INSTRUCTIONS FOR THE TASK | Can you copy out every one of the following lines word for word?

DATASET EXCERPTS |

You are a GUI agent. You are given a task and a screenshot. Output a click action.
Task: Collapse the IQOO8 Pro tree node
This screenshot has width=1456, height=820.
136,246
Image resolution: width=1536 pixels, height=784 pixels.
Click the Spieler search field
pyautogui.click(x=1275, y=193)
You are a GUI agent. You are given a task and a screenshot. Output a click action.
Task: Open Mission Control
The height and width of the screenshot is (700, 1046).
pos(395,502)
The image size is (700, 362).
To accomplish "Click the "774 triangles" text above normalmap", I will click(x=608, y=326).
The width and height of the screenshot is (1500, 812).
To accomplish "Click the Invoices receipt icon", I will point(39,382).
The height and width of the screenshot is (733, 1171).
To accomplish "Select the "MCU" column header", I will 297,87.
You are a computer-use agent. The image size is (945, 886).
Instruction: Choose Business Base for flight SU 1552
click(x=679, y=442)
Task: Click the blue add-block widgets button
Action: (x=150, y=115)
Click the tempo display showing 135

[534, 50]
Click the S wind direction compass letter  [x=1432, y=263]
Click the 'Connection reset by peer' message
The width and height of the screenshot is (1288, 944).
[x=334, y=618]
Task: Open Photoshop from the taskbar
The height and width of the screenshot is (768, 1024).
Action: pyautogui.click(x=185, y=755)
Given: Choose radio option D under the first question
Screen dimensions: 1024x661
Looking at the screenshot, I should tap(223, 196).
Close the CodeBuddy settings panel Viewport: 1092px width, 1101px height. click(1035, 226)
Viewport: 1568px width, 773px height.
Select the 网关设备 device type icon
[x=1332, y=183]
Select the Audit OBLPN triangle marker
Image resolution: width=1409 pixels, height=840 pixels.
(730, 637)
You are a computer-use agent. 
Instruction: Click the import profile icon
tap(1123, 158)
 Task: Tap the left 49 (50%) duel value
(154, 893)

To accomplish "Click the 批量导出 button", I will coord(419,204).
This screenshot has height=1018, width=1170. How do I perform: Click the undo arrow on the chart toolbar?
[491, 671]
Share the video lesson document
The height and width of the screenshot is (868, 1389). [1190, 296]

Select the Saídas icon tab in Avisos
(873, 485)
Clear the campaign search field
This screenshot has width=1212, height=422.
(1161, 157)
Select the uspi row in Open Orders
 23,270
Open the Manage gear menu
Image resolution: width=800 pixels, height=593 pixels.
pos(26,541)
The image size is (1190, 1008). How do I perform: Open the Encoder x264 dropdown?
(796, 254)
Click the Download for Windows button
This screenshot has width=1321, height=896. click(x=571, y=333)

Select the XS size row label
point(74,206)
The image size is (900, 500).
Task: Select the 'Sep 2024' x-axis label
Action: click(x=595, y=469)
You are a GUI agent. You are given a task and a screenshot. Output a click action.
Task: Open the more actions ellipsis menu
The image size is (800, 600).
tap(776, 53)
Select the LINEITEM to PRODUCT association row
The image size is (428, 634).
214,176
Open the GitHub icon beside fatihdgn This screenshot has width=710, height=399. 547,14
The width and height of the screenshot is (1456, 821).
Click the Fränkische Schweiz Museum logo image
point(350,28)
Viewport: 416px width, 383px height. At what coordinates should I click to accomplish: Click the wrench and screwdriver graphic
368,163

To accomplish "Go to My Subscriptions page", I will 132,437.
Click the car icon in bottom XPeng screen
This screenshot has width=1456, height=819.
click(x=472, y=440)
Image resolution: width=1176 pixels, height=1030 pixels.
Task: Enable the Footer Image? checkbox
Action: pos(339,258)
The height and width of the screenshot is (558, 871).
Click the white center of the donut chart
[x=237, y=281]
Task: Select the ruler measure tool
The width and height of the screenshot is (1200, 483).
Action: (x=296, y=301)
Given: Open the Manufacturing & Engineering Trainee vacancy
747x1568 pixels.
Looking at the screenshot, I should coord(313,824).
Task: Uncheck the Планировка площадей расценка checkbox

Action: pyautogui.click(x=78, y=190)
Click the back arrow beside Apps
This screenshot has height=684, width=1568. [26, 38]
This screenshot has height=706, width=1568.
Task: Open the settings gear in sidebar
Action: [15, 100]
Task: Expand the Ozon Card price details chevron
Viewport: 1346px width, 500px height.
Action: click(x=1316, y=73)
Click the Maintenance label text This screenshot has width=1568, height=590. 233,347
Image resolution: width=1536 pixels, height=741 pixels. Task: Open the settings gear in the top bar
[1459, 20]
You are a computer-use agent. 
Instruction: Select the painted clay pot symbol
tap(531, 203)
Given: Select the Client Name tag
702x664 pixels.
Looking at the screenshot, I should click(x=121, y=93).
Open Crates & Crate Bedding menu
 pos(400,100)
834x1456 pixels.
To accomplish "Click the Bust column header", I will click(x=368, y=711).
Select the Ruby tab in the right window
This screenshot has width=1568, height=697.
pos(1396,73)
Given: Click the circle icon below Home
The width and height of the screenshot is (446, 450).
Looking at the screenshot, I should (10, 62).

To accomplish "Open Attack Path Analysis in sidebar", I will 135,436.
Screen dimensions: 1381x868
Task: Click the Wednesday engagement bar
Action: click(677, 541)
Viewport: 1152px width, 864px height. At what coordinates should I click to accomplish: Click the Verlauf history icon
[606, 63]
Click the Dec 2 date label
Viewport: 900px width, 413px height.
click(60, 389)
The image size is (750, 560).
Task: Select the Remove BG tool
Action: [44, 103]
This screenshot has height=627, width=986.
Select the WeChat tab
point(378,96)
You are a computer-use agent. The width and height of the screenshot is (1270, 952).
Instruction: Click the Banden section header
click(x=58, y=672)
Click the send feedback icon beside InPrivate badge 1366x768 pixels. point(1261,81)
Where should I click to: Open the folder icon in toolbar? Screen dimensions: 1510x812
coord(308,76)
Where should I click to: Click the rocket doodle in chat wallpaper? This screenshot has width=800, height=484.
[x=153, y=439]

RESULT OF THE EXERCISE |
You are a GUI agent. You are given a task and a screenshot. Output a click action.
Task: Collapse the IQOO8 Pro tree node
This screenshot has width=1456, height=820.
136,246
Image resolution: width=1536 pixels, height=784 pixels.
Click the Spieler search field
pyautogui.click(x=1275, y=193)
You are a GUI agent. You are given a task and a screenshot. Output a click action.
Task: Open Mission Control
The height and width of the screenshot is (700, 1046).
pos(395,502)
The image size is (700, 362).
To accomplish "Click the "774 triangles" text above normalmap", I will click(x=608, y=326).
The width and height of the screenshot is (1500, 812).
To accomplish "Click the Invoices receipt icon", I will point(39,382).
The height and width of the screenshot is (733, 1171).
To accomplish "Select the "MCU" column header", I will 297,87.
You are a computer-use agent. The image size is (945, 886).
Instruction: Choose Business Base for flight SU 1552
click(x=679, y=442)
Task: Click the blue add-block widgets button
Action: (x=150, y=115)
Click the tempo display showing 135

[534, 50]
Click the S wind direction compass letter  [x=1432, y=263]
Click the 'Connection reset by peer' message
The width and height of the screenshot is (1288, 944).
[x=334, y=618]
Task: Open Photoshop from the taskbar
The height and width of the screenshot is (768, 1024).
Action: pyautogui.click(x=185, y=755)
Given: Choose radio option D under the first question
Screen dimensions: 1024x661
Looking at the screenshot, I should tap(223, 196).
Close the CodeBuddy settings panel Viewport: 1092px width, 1101px height. click(1035, 226)
Viewport: 1568px width, 773px height.
Select the 网关设备 device type icon
[x=1332, y=183]
Select the Audit OBLPN triangle marker
Image resolution: width=1409 pixels, height=840 pixels.
(730, 637)
You are a computer-use agent. 
Instruction: Click the import profile icon
tap(1123, 158)
 Task: Tap the left 49 (50%) duel value
(154, 893)

To accomplish "Click the 批量导出 button", I will coord(419,204).
This screenshot has height=1018, width=1170. How do I perform: Click the undo arrow on the chart toolbar?
[491, 671]
Share the video lesson document
The height and width of the screenshot is (868, 1389). [1190, 296]

Select the Saídas icon tab in Avisos
(873, 485)
Clear the campaign search field
This screenshot has width=1212, height=422.
(1161, 157)
Select the uspi row in Open Orders
 23,270
Open the Manage gear menu
Image resolution: width=800 pixels, height=593 pixels.
pos(26,541)
The image size is (1190, 1008). How do I perform: Open the Encoder x264 dropdown?
(796, 254)
Click the Download for Windows button
This screenshot has width=1321, height=896. click(x=571, y=333)

Select the XS size row label
point(74,206)
The image size is (900, 500).
Task: Select the 'Sep 2024' x-axis label
Action: click(x=595, y=469)
You are a GUI agent. You are given a task and a screenshot. Output a click action.
Task: Open the more actions ellipsis menu
The image size is (800, 600).
tap(776, 53)
Select the LINEITEM to PRODUCT association row
The image size is (428, 634).
214,176
Open the GitHub icon beside fatihdgn This screenshot has width=710, height=399. 547,14
The width and height of the screenshot is (1456, 821).
Click the Fränkische Schweiz Museum logo image
point(350,28)
Viewport: 416px width, 383px height. At what coordinates should I click to accomplish: Click the wrench and screwdriver graphic
368,163

To accomplish "Go to My Subscriptions page", I will 132,437.
Click the car icon in bottom XPeng screen
This screenshot has width=1456, height=819.
click(x=472, y=440)
Image resolution: width=1176 pixels, height=1030 pixels.
Task: Enable the Footer Image? checkbox
Action: pos(339,258)
The height and width of the screenshot is (558, 871).
Click the white center of the donut chart
[x=237, y=281]
Task: Select the ruler measure tool
The width and height of the screenshot is (1200, 483).
Action: (x=296, y=301)
Given: Open the Manufacturing & Engineering Trainee vacancy
747x1568 pixels.
Looking at the screenshot, I should coord(313,824).
Task: Uncheck the Планировка площадей расценка checkbox

Action: pyautogui.click(x=78, y=190)
Click the back arrow beside Apps
This screenshot has height=684, width=1568. [26, 38]
This screenshot has height=706, width=1568.
Task: Open the settings gear in sidebar
Action: [15, 100]
Task: Expand the Ozon Card price details chevron
Viewport: 1346px width, 500px height.
Action: click(x=1316, y=73)
Click the Maintenance label text This screenshot has width=1568, height=590. 233,347
Image resolution: width=1536 pixels, height=741 pixels. Task: Open the settings gear in the top bar
[1459, 20]
You are a computer-use agent. 
Instruction: Select the painted clay pot symbol
tap(531, 203)
Given: Select the Client Name tag
702x664 pixels.
Looking at the screenshot, I should click(x=121, y=93).
Open Crates & Crate Bedding menu
 pos(400,100)
834x1456 pixels.
To accomplish "Click the Bust column header", I will click(x=368, y=711).
Select the Ruby tab in the right window
This screenshot has width=1568, height=697.
pos(1396,73)
Given: Click the circle icon below Home
The width and height of the screenshot is (446, 450).
Looking at the screenshot, I should (10, 62).

To accomplish "Open Attack Path Analysis in sidebar", I will 135,436.
Screen dimensions: 1381x868
Task: Click the Wednesday engagement bar
Action: click(677, 541)
Viewport: 1152px width, 864px height. At what coordinates should I click to accomplish: Click the Verlauf history icon
[606, 63]
Click the Dec 2 date label
Viewport: 900px width, 413px height.
click(60, 389)
The image size is (750, 560).
Task: Select the Remove BG tool
Action: [44, 103]
This screenshot has height=627, width=986.
Select the WeChat tab
point(378,96)
You are a computer-use agent. The width and height of the screenshot is (1270, 952).
Instruction: Click the Banden section header
click(x=58, y=672)
Click the send feedback icon beside InPrivate badge 1366x768 pixels. point(1261,81)
Where should I click to: Open the folder icon in toolbar? Screen dimensions: 1510x812
coord(308,76)
Where should I click to: Click the rocket doodle in chat wallpaper? This screenshot has width=800, height=484.
[x=153, y=439]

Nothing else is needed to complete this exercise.